- Work instruction
Please reproduce verbatim the lines below, from the first through the one with "Identify the click".

- Data excerpts
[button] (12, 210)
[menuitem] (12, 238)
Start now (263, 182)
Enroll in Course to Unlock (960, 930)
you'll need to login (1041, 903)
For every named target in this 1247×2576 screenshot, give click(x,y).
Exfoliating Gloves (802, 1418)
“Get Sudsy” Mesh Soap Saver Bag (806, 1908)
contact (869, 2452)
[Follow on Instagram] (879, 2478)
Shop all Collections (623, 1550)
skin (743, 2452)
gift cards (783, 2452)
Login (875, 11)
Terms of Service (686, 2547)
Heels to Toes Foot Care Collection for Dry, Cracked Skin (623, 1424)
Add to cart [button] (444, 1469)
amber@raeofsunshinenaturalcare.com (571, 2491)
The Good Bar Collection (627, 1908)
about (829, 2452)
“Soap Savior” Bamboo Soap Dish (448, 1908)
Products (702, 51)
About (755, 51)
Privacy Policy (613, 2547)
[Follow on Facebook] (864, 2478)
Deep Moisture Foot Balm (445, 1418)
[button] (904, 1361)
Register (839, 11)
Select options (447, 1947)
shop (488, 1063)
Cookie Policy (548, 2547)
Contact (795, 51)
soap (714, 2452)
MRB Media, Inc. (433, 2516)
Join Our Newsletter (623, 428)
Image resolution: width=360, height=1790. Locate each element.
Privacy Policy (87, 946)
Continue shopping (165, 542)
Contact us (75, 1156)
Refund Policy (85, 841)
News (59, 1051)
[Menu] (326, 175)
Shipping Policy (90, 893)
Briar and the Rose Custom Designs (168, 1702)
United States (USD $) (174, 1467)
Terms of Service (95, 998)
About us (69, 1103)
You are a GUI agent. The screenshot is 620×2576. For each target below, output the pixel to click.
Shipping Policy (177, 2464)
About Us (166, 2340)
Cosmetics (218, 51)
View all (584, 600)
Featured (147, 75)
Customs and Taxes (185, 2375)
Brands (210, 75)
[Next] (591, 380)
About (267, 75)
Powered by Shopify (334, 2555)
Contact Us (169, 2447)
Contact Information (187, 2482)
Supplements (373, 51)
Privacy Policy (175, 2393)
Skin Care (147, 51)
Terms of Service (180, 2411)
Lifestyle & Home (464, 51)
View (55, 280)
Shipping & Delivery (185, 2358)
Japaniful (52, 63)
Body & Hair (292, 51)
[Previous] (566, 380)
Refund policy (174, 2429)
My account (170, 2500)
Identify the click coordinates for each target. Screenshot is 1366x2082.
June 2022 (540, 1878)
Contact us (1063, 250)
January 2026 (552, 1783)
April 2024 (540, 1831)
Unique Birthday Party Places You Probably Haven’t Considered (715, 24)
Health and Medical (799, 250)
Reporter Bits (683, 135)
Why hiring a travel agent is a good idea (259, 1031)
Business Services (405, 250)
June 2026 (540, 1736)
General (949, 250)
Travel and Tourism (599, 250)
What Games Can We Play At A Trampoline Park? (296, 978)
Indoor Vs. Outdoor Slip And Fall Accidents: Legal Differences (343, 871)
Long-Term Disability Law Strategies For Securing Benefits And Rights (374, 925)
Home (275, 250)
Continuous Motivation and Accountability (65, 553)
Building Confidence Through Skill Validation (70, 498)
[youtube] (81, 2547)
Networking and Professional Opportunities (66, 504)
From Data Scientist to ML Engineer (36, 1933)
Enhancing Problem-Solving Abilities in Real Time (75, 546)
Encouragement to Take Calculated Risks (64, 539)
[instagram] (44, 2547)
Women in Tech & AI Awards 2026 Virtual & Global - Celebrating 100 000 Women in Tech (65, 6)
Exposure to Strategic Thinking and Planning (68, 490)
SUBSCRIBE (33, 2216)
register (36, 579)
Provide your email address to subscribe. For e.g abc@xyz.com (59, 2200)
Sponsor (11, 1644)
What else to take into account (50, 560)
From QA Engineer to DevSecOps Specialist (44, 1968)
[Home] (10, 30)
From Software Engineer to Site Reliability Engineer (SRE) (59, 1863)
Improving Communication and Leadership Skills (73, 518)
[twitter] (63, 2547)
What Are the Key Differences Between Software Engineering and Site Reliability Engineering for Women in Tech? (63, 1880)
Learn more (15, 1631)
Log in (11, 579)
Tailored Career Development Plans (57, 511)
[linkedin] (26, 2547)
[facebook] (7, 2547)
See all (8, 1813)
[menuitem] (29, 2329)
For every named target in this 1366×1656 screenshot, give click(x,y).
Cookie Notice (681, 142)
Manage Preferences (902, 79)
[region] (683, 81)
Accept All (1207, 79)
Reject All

- The completed task
[button] (12, 210)
[menuitem] (12, 238)
Start now (263, 182)
Enroll in Course to Unlock (960, 930)
you'll need to login (1041, 903)
For every named target in this 1247×2576 screenshot, give click(x,y).
Exfoliating Gloves (802, 1418)
“Get Sudsy” Mesh Soap Saver Bag (806, 1908)
contact (869, 2452)
[Follow on Instagram] (879, 2478)
Shop all Collections (623, 1550)
skin (743, 2452)
gift cards (783, 2452)
Login (875, 11)
Terms of Service (686, 2547)
Heels to Toes Foot Care Collection for Dry, Cracked Skin (623, 1424)
Add to cart [button] (444, 1469)
amber@raeofsunshinenaturalcare.com (571, 2491)
The Good Bar Collection (627, 1908)
about (829, 2452)
“Soap Savior” Bamboo Soap Dish (448, 1908)
Products (702, 51)
About (755, 51)
Privacy Policy (613, 2547)
[Follow on Facebook] (864, 2478)
Deep Moisture Foot Balm (445, 1418)
[button] (904, 1361)
Register (839, 11)
Select options (447, 1947)
shop (488, 1063)
Cookie Policy (548, 2547)
Contact (795, 51)
soap (714, 2452)
MRB Media, Inc. (433, 2516)
Join Our Newsletter (623, 428)
Image resolution: width=360, height=1790. Locate each element.
Privacy Policy (87, 946)
Continue shopping (165, 542)
Contact us (75, 1156)
Refund Policy (85, 841)
News (59, 1051)
[Menu] (326, 175)
Shipping Policy (90, 893)
Briar and the Rose Custom Designs (168, 1702)
United States (USD $) (174, 1467)
Terms of Service (95, 998)
About us (69, 1103)
You are a GUI agent. The screenshot is 620×2576. For each target below, output the pixel to click.
Shipping Policy (177, 2464)
About Us (166, 2340)
Cosmetics (218, 51)
View all (584, 600)
Featured (147, 75)
Customs and Taxes (185, 2375)
Brands (210, 75)
[Next] (591, 380)
About (267, 75)
Powered by Shopify (334, 2555)
Contact Us (169, 2447)
Contact Information (187, 2482)
Supplements (373, 51)
Privacy Policy (175, 2393)
Skin Care (147, 51)
Terms of Service (180, 2411)
Lifestyle & Home (464, 51)
View (55, 280)
Shipping & Delivery (185, 2358)
Japaniful (52, 63)
Body & Hair (292, 51)
[Previous] (566, 380)
Refund policy (174, 2429)
My account (170, 2500)
Identify the click coordinates for each target. Screenshot is 1366x2082.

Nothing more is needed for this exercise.